*** SUPPLIED TEXT ***

We could add to the list of Western moral failings the highly questionable 'global war on terror' that justified the military interventions in Afghanistan and Iraq as well as illegal policies such as rendition and indefinite detention. Or the growing xenophobia that is reflected in the rise of the extreme right, to which certain democratic parties have responded by moving in that direction in order to appeal to the lowest common denominator. No wonder autocrats accuse the West of hypocrisy and double standards. In March last year, China's State Council Information Office published an 18-page report denouncing US shortcomings such as racial discrimination, failure to deal effectively with the covid-19 pandemic and the crisis of its democratic institutions. It was entitled I can’t breathe – George Floyd's last words.

*** End of SUPPLIED TEXT ***
*** INFORMATION SHOWN ***

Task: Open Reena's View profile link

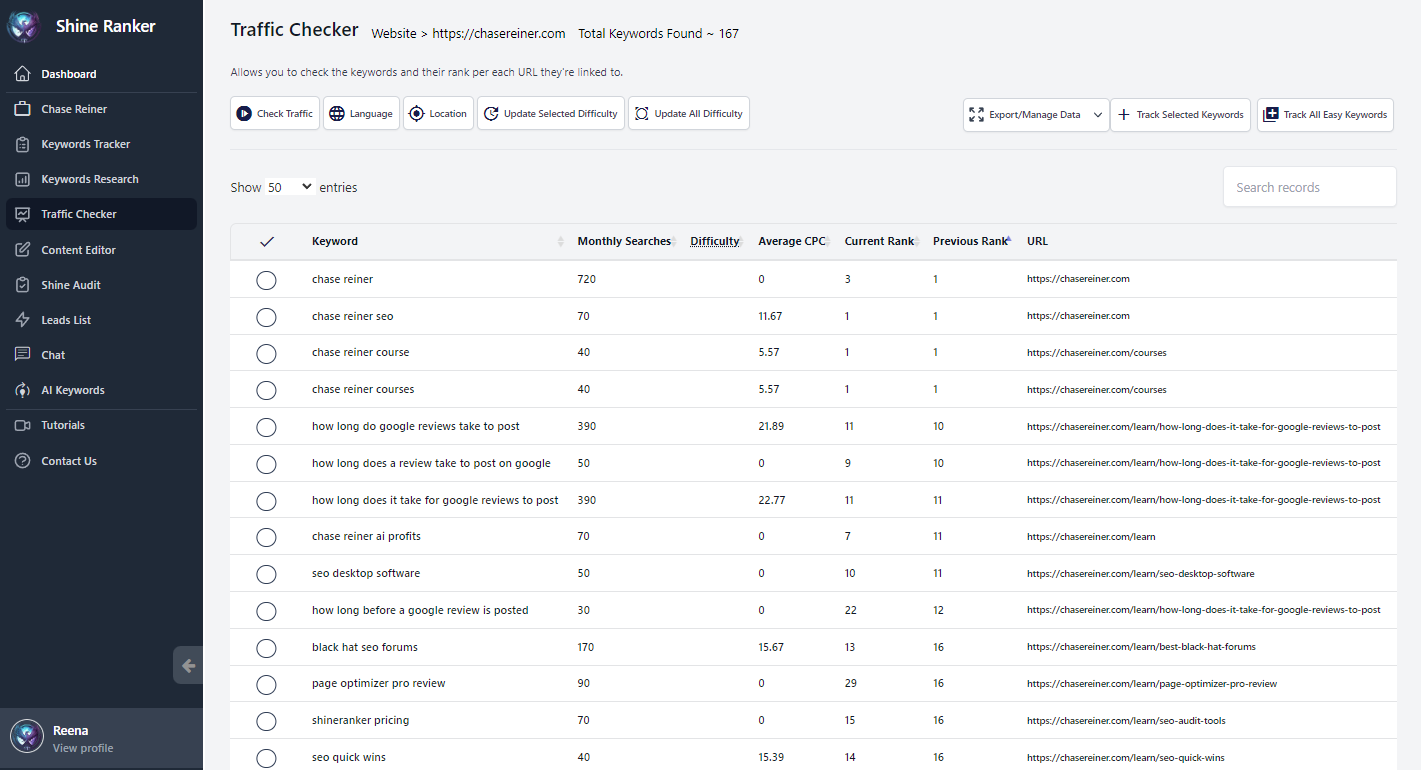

*** End of INFORMATION SHOWN ***

• **EXERCISE INSTRUCTIONS**:
1. In the passage on Western moral failings, what title did China's State Council Information Office give its report denouncing US shortcomings?
2. Pick up the passage on Western moral failings after its final sentence and carry it forward.

• **RESPONSE LIST**:
1. The report was titled "I can’t breathe," George Floyd's last words.

2.
The ongoing conflict in Ukraine makes it more urgent than ever to try to prevent a return to an anarchic world order in which strong countries can just invade their weaker neighbours with impunity. And to achieve that, the West needs to live up to the values that legitimise the liberal order. The sanctions against Russia are appropriate in these circumstances, but by definition sanctions are extraordinary measures. As a matter of course, Western governments should respect human rights, both at home and abroad; cooperate to close down tax havens and implement money-laundering laws; and agree not to sell weapons to oppressive regimes, so the situation stops resembling a zero-sum-game in which one’s scruples become someone else’s profits. Only then will our speeches in defence of democracy and the rule of law have credibility in the eyes of the world.